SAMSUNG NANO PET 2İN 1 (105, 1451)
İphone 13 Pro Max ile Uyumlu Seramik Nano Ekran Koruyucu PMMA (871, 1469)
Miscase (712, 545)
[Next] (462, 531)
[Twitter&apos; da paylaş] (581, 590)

==================================================

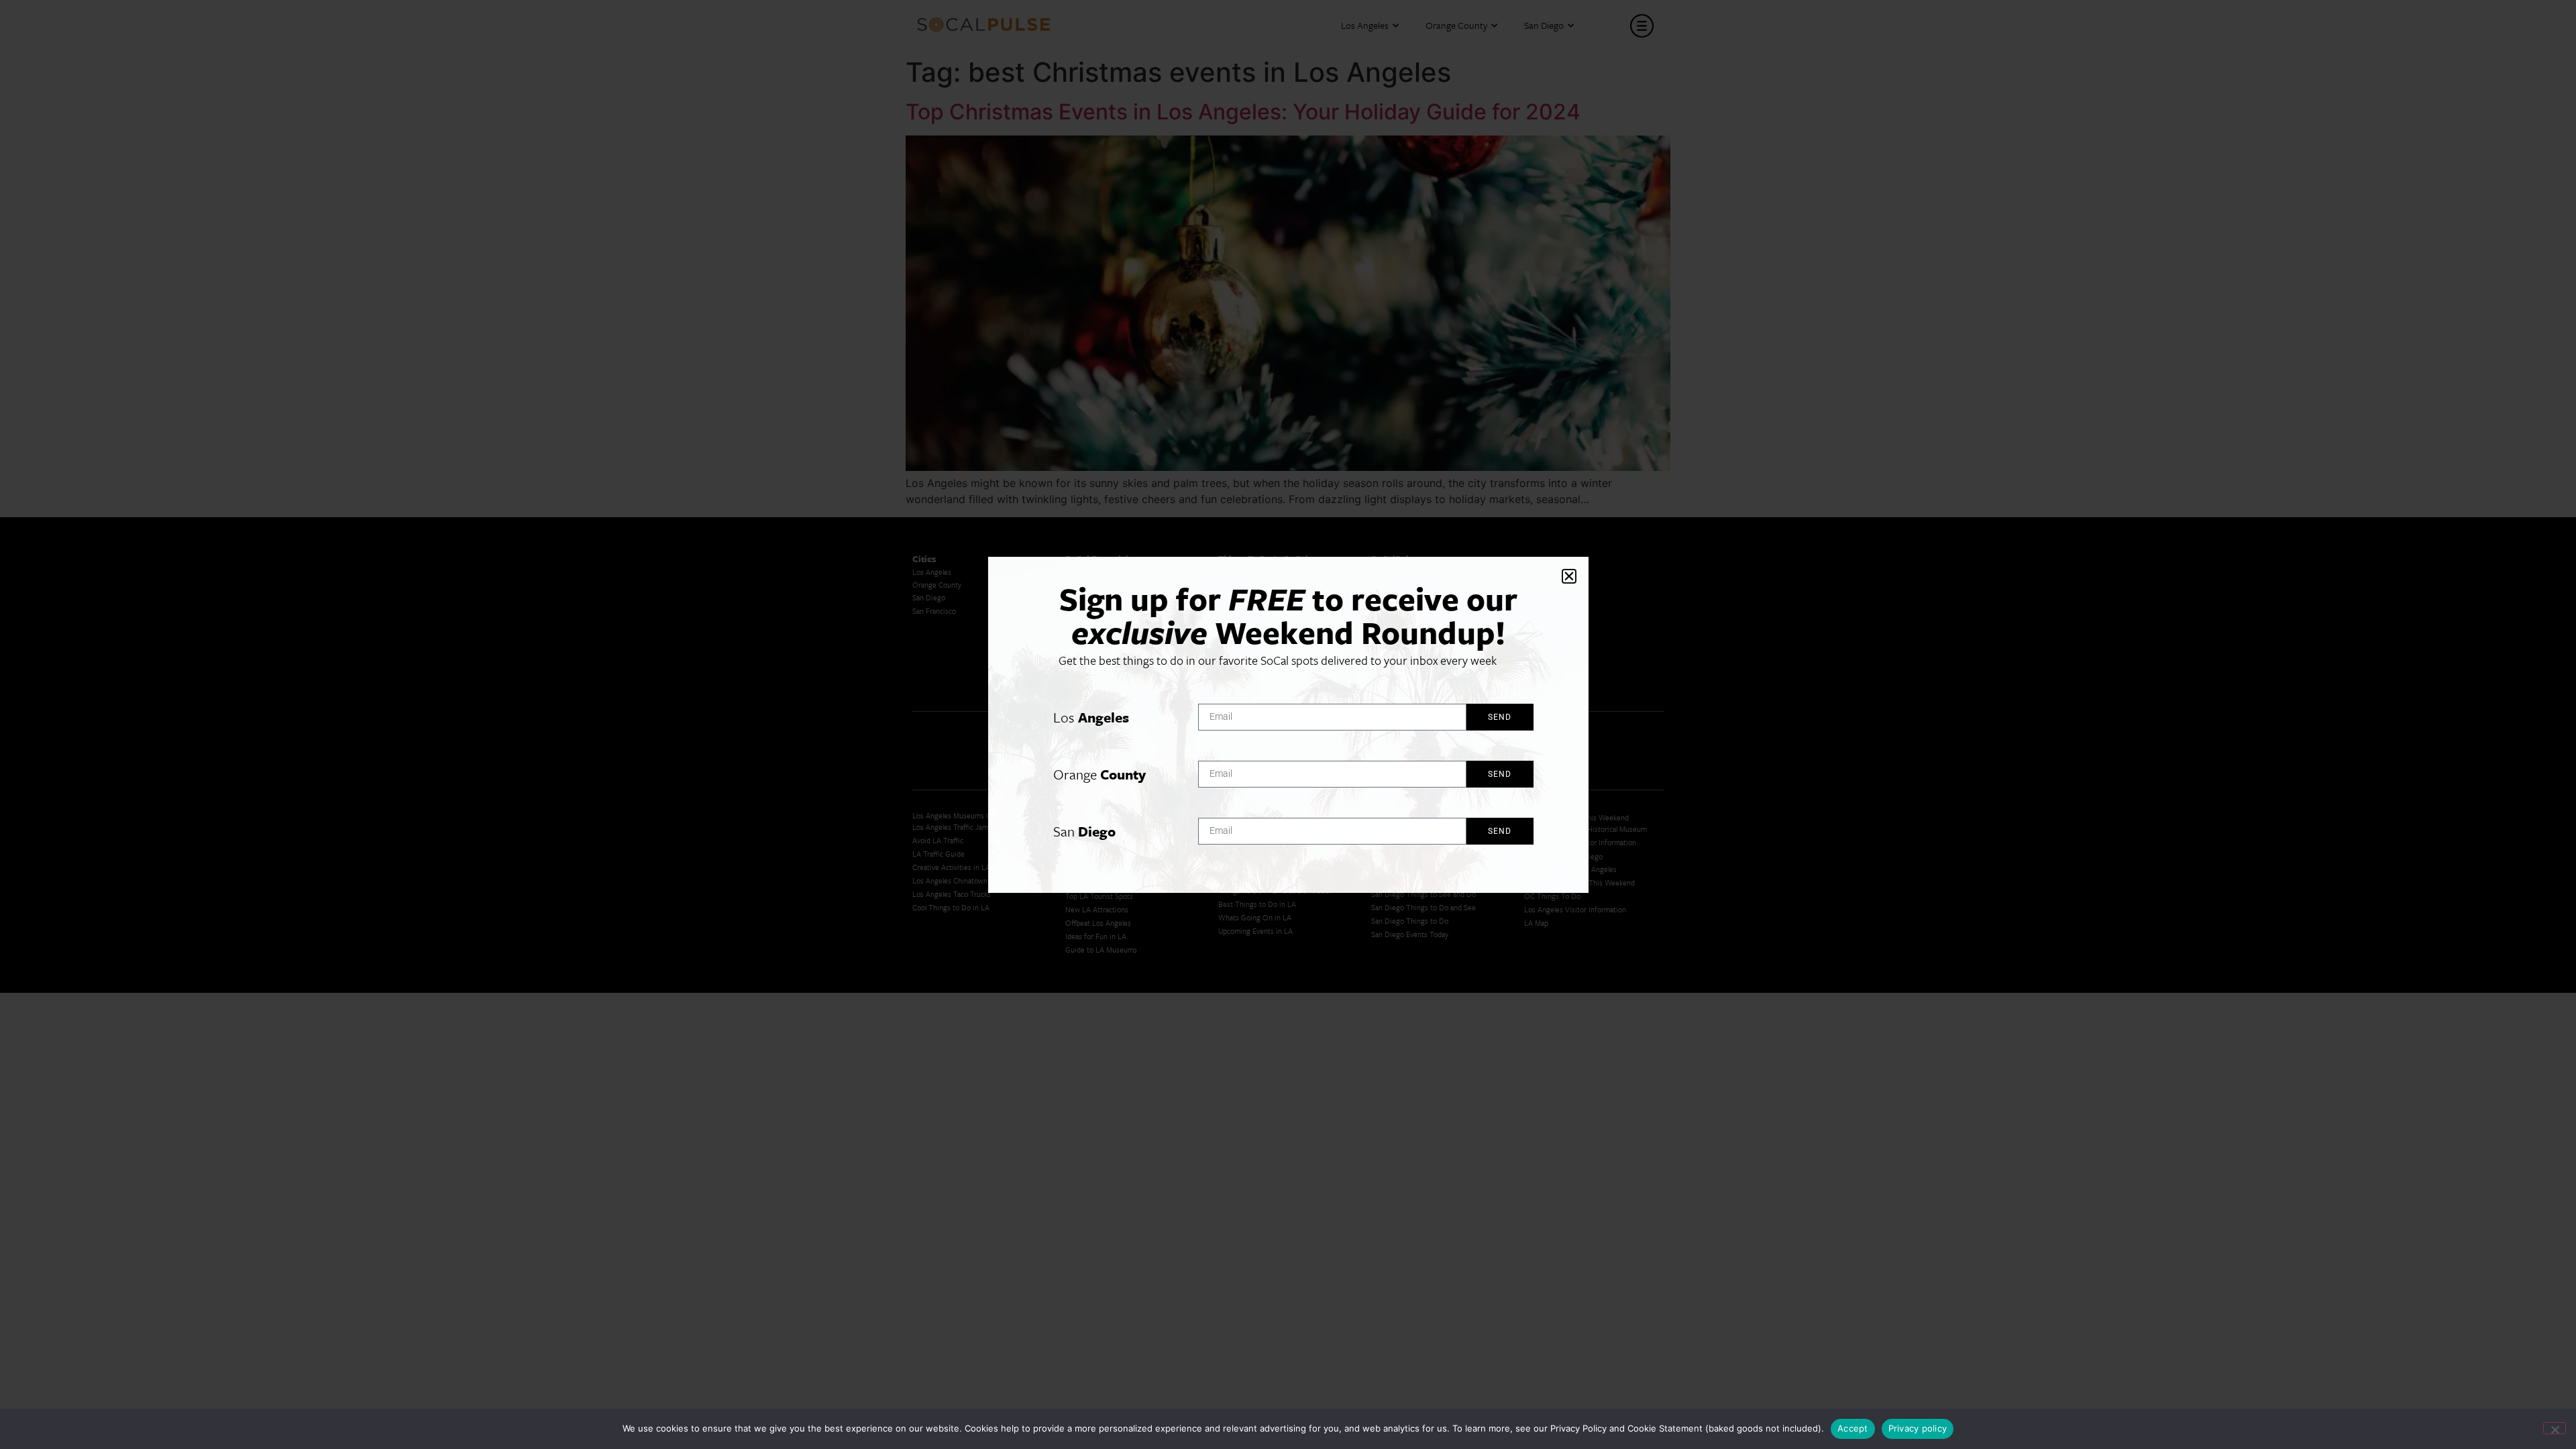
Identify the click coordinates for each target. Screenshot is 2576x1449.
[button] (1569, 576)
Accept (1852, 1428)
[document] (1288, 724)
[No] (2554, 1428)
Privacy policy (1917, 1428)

==================================================

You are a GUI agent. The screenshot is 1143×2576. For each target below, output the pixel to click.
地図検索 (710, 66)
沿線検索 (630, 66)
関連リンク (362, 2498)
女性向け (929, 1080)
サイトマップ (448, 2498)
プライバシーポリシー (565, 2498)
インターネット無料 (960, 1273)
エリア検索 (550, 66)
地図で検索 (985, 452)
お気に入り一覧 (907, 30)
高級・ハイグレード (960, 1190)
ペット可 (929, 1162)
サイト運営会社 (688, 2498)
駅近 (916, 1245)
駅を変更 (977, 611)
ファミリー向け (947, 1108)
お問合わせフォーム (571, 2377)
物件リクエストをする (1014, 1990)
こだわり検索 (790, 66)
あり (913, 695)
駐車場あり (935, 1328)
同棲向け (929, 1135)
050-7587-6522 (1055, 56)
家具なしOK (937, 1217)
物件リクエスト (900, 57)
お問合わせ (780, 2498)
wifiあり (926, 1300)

==================================================

▶ _TASK DESCRIPTION_
Return only the lines between the one holding "SAMSUNG NANO PET 2İN 1 (105, 1451)" and the one holding "[Twitter&apos; da paylaş] (581, 590)", inclusive, exactly as they appear above.

▶ _FINAL ANSWER_
SAMSUNG NANO PET 2İN 1 (105, 1451)
İphone 13 Pro Max ile Uyumlu Seramik Nano Ekran Koruyucu PMMA (871, 1469)
Miscase (712, 545)
[Next] (462, 531)
[Twitter&apos; da paylaş] (581, 590)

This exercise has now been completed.